Reluctance to Support the Black Struggle
I have been arguing here that Morrison expresses ambivalence and conflict in her desire to support the black struggle and in her interest and sympathy for women's experience. This tension is most obviously shown in the central metaphor of Song -- flying. A black man, one of the Seven Days, tries to fly at the beginning of the novel and fails. Milkman discovers that his greatgrandfather flew back to Africa, and the ending of the novel finds him soaring, too, toward the arms of his "brother" Guitar. To realize themselves, to achieve individuation, black men must fly. Morrison has said she admires that aspect of black male culture that refuses to be tied down, to knuckle under to a dull, constrained life.

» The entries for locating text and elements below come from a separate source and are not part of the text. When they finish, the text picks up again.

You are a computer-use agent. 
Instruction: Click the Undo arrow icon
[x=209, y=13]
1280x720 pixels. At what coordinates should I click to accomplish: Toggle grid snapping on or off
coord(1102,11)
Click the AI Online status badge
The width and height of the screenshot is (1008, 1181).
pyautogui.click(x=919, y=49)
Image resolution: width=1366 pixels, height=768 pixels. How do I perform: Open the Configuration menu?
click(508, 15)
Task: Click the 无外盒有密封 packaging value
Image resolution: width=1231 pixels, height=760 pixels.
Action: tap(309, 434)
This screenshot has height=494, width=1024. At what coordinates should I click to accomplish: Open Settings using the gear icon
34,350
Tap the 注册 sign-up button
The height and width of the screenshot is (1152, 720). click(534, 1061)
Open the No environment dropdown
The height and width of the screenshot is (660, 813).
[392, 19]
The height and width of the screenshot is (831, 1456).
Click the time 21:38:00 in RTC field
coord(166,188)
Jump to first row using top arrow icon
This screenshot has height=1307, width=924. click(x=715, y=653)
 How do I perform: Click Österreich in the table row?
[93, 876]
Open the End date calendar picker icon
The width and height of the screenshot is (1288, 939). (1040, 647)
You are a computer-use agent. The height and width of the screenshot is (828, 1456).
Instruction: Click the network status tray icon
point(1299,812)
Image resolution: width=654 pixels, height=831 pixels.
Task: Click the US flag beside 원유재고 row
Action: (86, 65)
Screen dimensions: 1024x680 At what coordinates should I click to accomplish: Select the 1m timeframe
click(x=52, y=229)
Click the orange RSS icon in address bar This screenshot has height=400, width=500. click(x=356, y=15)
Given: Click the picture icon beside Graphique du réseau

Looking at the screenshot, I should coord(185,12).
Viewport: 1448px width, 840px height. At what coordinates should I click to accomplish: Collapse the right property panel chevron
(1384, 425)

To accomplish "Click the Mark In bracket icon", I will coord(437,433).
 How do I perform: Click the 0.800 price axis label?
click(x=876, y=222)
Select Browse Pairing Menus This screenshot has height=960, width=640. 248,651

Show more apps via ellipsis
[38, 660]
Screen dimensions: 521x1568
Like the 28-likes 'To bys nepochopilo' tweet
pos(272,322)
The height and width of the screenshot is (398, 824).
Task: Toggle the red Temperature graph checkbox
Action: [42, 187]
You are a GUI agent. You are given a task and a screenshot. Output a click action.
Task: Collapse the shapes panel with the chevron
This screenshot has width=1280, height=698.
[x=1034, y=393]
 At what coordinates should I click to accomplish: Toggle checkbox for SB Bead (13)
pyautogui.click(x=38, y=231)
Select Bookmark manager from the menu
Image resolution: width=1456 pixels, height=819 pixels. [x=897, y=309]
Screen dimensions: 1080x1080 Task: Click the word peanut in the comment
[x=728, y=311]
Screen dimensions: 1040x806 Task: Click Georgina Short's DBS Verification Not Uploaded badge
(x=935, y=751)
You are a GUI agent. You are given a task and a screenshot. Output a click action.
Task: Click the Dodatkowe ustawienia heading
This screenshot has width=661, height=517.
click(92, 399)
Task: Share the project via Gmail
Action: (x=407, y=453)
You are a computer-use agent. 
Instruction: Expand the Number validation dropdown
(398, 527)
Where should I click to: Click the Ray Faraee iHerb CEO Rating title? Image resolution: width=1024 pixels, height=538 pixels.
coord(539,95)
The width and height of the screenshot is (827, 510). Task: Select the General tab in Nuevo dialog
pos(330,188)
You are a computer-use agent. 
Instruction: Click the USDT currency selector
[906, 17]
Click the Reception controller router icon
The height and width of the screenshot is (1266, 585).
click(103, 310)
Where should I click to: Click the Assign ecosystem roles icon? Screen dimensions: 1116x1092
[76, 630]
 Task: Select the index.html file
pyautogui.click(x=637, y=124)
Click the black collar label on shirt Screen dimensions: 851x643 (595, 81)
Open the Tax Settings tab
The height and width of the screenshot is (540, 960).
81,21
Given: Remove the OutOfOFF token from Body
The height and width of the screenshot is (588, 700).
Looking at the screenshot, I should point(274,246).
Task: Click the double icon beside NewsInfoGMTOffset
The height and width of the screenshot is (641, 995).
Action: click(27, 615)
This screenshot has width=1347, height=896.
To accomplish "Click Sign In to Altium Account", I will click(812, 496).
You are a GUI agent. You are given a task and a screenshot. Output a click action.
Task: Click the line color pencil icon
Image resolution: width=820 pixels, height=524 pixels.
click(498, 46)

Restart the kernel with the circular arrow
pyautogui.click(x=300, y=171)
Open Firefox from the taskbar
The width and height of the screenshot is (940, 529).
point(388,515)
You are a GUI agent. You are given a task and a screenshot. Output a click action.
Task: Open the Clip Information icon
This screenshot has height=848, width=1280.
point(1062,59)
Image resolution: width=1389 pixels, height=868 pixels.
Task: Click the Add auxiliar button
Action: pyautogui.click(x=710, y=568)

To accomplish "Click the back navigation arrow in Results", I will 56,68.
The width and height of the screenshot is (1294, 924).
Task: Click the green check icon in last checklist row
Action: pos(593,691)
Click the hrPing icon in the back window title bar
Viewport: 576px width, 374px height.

While working on Song she said: "... black men travel, they split, they get on trains, they walk, they move.... it's a part of black life, a positive, majestic thing." Though she acknowledges that when fathers fly, children are hurt -- girls as well as boys -- they also remember their fathers, "half in glory and half in accusation." In Song the men leave home, and the children remember it, sing about it, and mythologize it (Watkins 50).